What is expected: Print only the lines below, from the very first to the one containing "買い物を続ける (39, 914)", exactly as they stand. Do not print pictures.

Information:
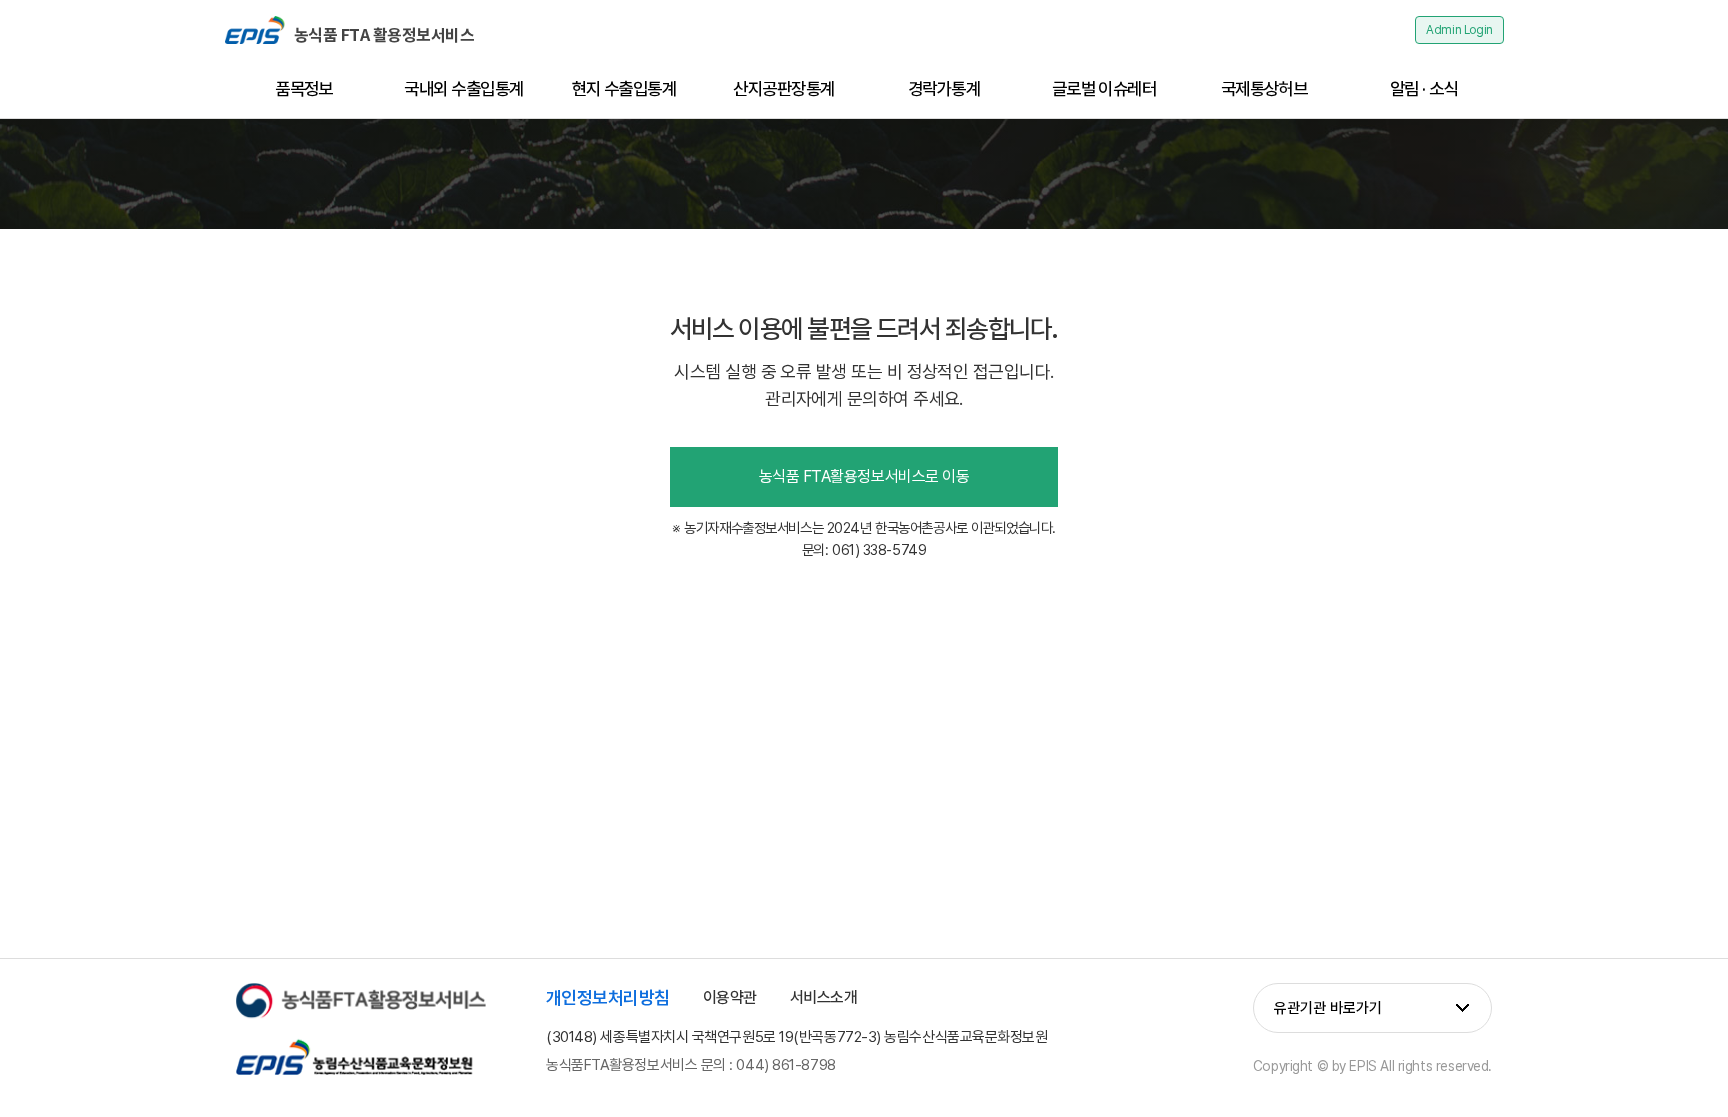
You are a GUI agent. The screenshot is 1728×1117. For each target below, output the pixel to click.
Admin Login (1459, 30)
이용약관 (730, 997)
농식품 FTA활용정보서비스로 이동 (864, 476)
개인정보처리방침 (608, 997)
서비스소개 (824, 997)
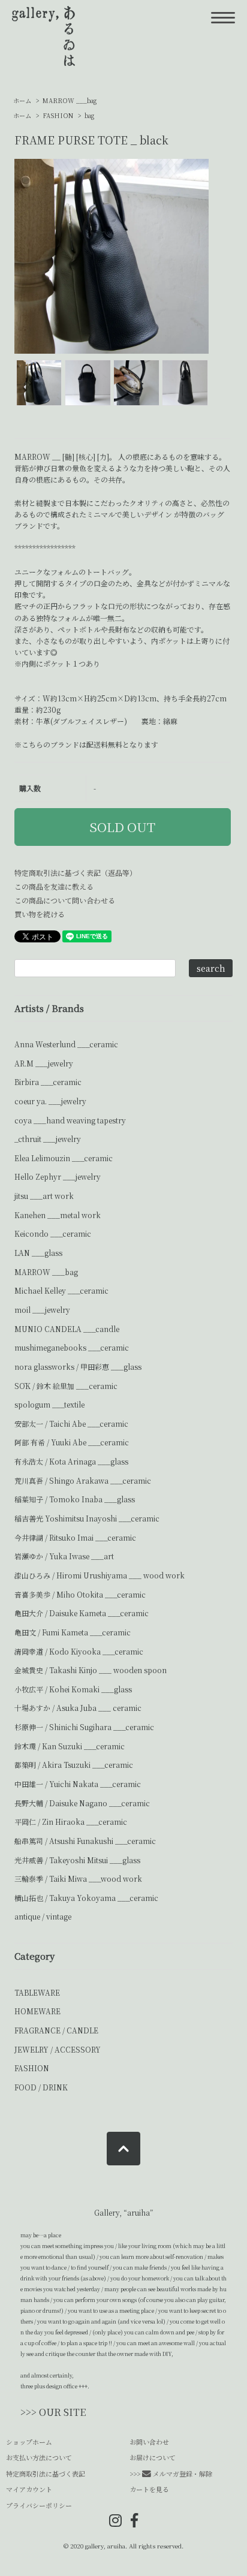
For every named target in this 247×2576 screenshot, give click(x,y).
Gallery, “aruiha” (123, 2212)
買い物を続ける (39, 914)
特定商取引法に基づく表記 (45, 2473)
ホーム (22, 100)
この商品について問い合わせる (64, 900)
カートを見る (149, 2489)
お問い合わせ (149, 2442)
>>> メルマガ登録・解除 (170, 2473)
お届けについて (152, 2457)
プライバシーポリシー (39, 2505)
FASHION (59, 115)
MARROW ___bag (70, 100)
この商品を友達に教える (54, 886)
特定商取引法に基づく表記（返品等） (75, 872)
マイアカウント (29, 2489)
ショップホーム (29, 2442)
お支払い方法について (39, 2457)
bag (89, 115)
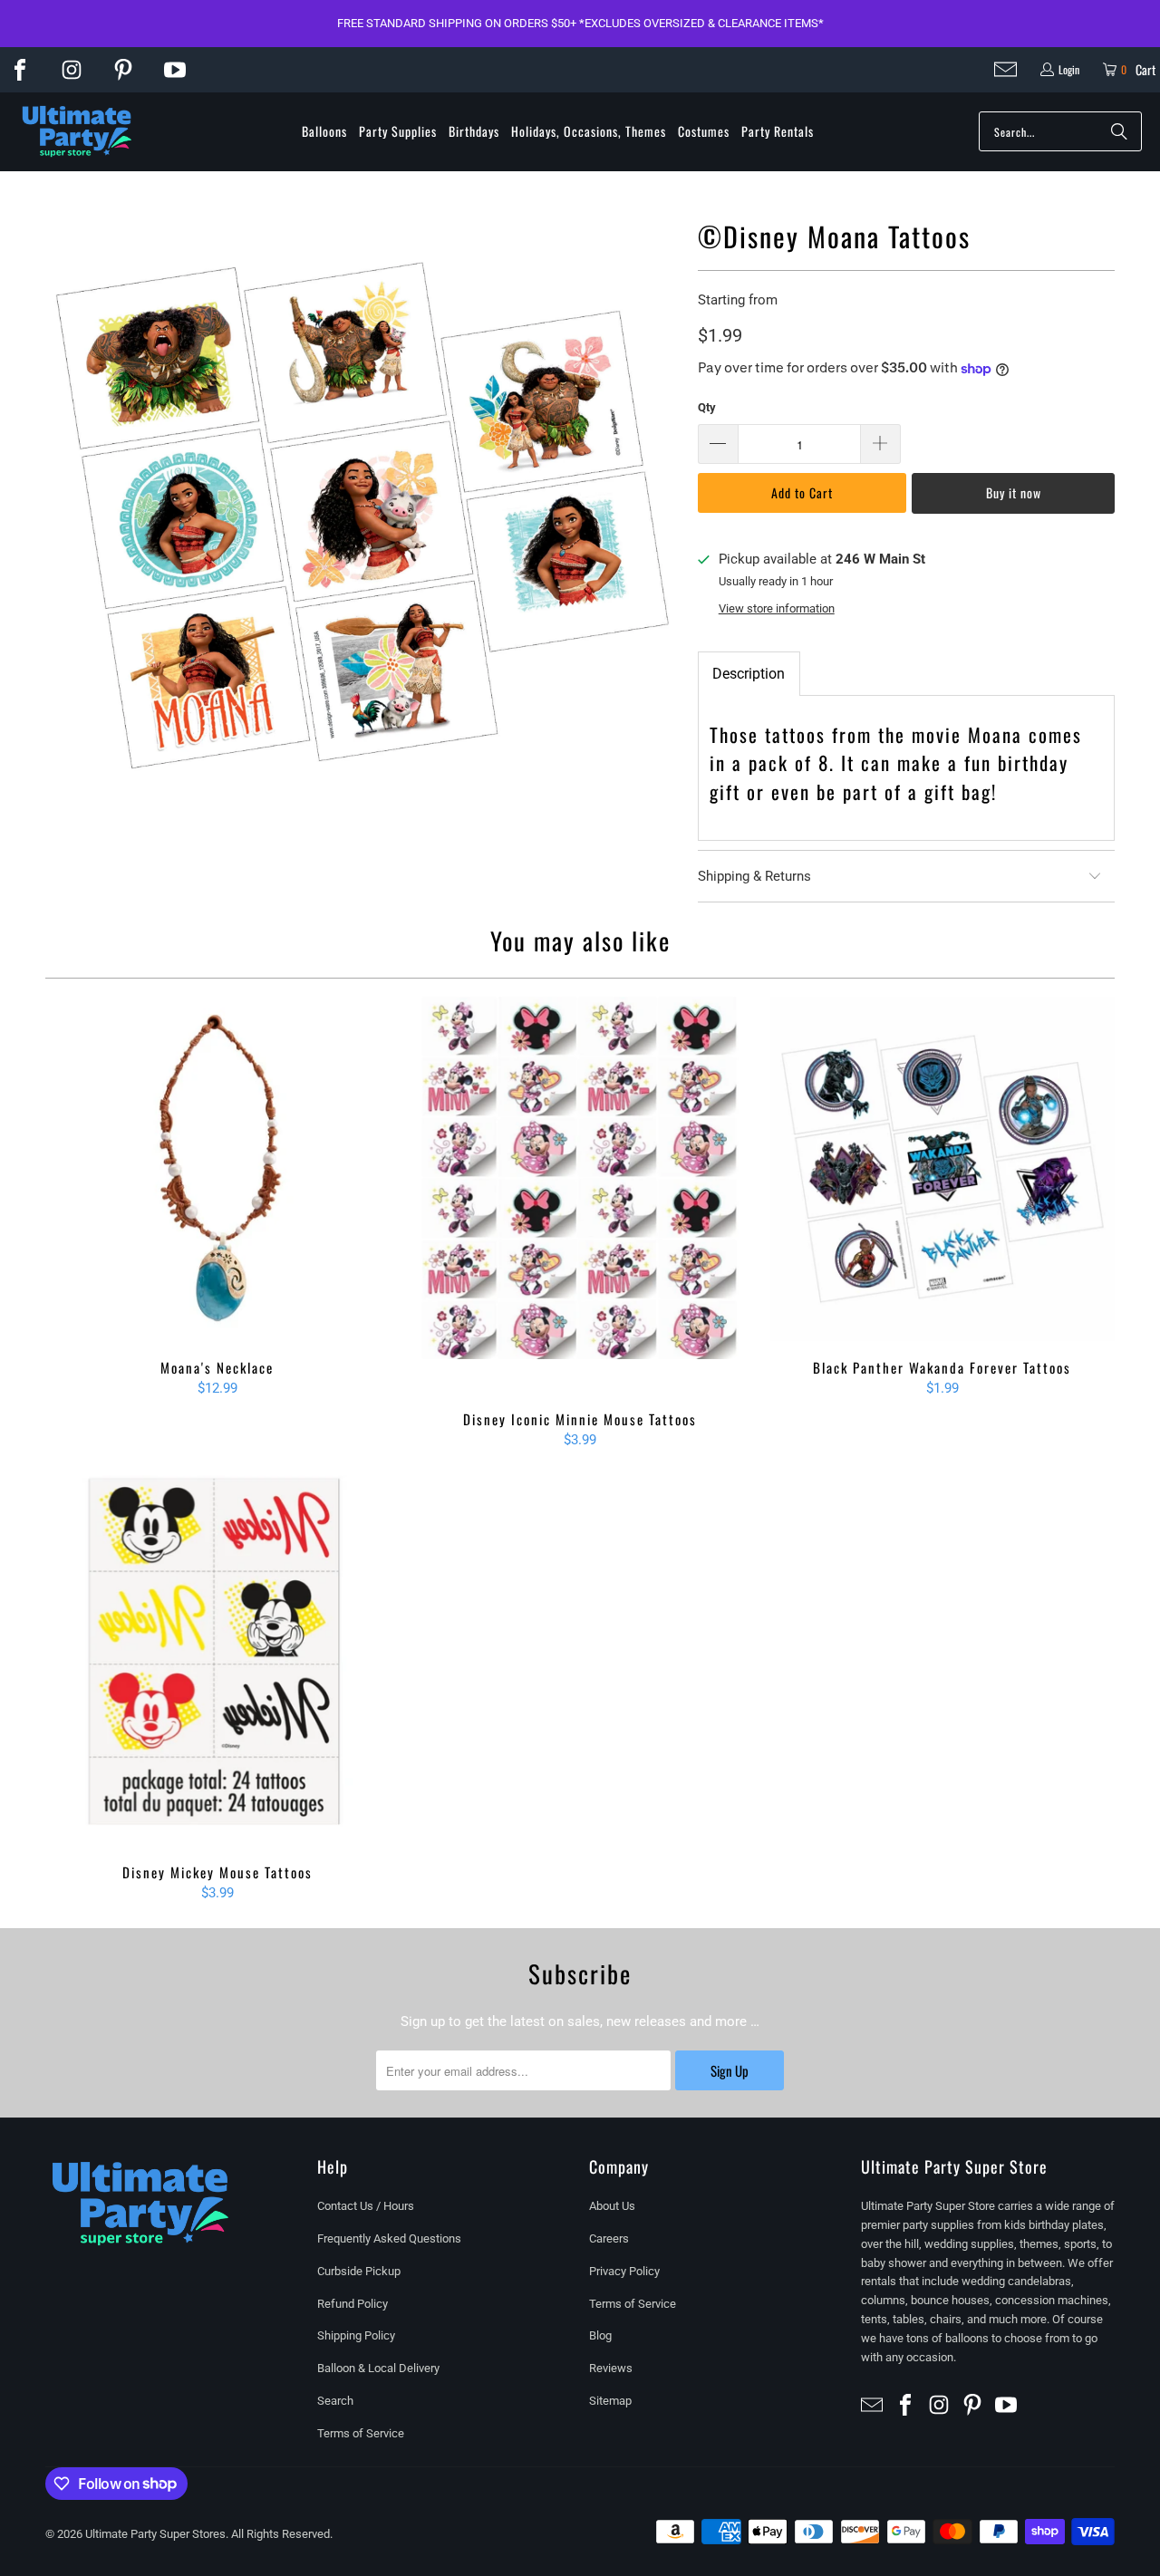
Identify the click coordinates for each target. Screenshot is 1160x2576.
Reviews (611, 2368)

Reply:
You are a GUI agent. The screenshot is 1728×1117. For each target below, output the pixel to click.
Admin Login (1459, 30)
이용약관 (730, 997)
농식품 FTA활용정보서비스로 이동 (864, 476)
개인정보처리방침 (608, 997)
서비스소개 (824, 997)
For every named target in this 247×2576 screenshot, give click(x,y).
Gallery, “aruiha” (123, 2212)
買い物を続ける (39, 914)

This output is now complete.